* [Text excerpt]:
####

The authoritative source for independent research on UK-EU relations

03 Nov 2016

UK-EU Relations


Theresa May has nailed her colours to the mast by stating that ‘Brexit means Brexit’, but what it will mean in practice is far from certain. It will encompass extracting the UK from the rights and obligations of EU membership, but also establishing a new relationship with our erstwhile partners, as well as seeking new trading arrangements with the rest of the world. In addition, tricky decisions will be required on adapting domestic policies in which the EU currently exercises a strong influence.

The first stage is for the UK to invoke article 50 of the Lisbon Treaty, setting in motion the separation from the EU. To the dismay of many on the other side of the English Channel, the UK government has procrastinated, saying only that it will do so no later than the end of March 2017, knowing that once it does, the Treaty prescribes a two-year deadline for concluding the negotiation. Despite provisions for the rest of the EU (rEU) to prolong the negotiations, most commentators consider it unlikely that they would be willing to do so.

The intention to withdraw has to be addressed to the European Council, comprising the leaders of all EU member states, which then has to agree guidelines for rEU, but the detailed negotiations are expected to be conducted by the Commission and the secretariat of the Council, both of which have already designated lead negotiators. Once a withdrawal negotiation is agreed, it has to ‘be concluded on behalf of the Union by the Council, acting by a qualified majority, after obtaining the consent of the European Parliament’ [article 50.2]. In plain English, either a sufficiently large minority of rEU member states or a majority of members of the European Parliament can block a deal.

The withdrawal negotiations will have to cover a wide range of policy areas, given the reach of the EU into areas as diverse as judicial co-operation, scientific research and local economic development. What, for example, should happen to existing projects bringing together partners from UK and other EU universities, or distinguished researchers at British universities who have secured five-year grants from the European Research Council, bearing in mind that UK involvement is justified by UK payments into the EU budget? Will multi-annual infrastructure projects part-financed by the EU’s Structural Funds be allowed to continue, or will their sponsors have to choose between raising funding from alternative sources and being curtailed?

A big question concerns what happens both to citizens of other EU countries living and working in the UK, and to UK citizens in other EU countries. Vague promises have been made, but they will need to be turned into firm commitments, including about what they mean for access to health care and other social policies. On these and many other detailed questions no-one really knows.

A new relationship with rEU will have a number of dimensions. Much of the debate, both before and (more so) since the referendum, has been about whether the UK can somehow retain its access to the EU single market after Brexit, while curbing the freedom of movement of workers from other EU countries and drastically cutting (or eliminating) its EU ‘membership fee’. The dilemma here is that curbing the inflow of migrant workers from other EU countries was the most compelling reason for the Leave vote, yet is incompatible with preserving UK membership of the single market. The UK will, consequently, have to work out what future economic relationship with the EU it wants.

####

* [Material provided]:
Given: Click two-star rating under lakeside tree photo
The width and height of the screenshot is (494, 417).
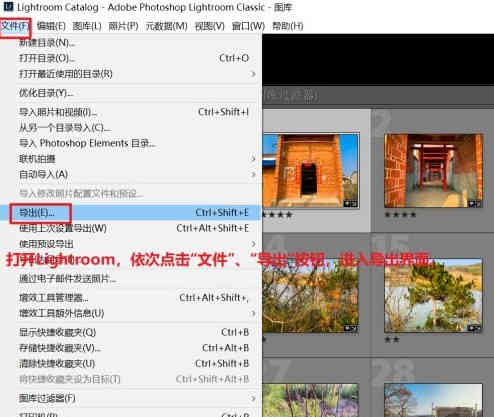Looking at the screenshot, I should (x=392, y=340).
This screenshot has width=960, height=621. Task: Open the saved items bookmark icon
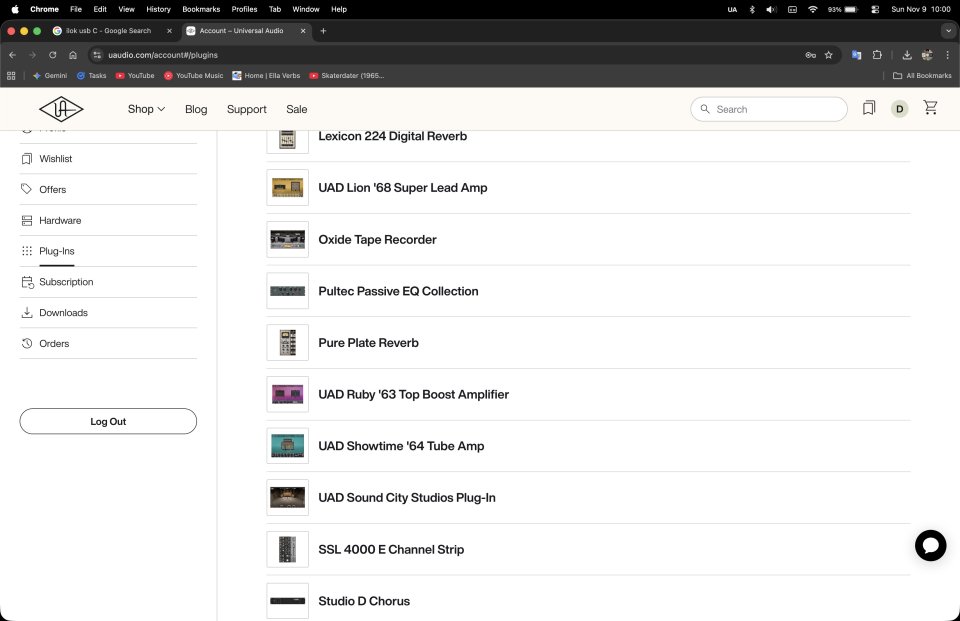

####

* [Exercise]: Reproduce word for word the part of the article on Brexit that begins at "A big question" and stops after "no-one really knows.". The listing has no connection to the article on Brexit.

* [Result of this exercise]:
A big question concerns what happens both to citizens of other EU countries living and working in the UK, and to UK citizens in other EU countries. Vague promises have been made, but they will need to be turned into firm commitments, including about what they mean for access to health care and other social policies. On these and many other detailed questions no-one really knows.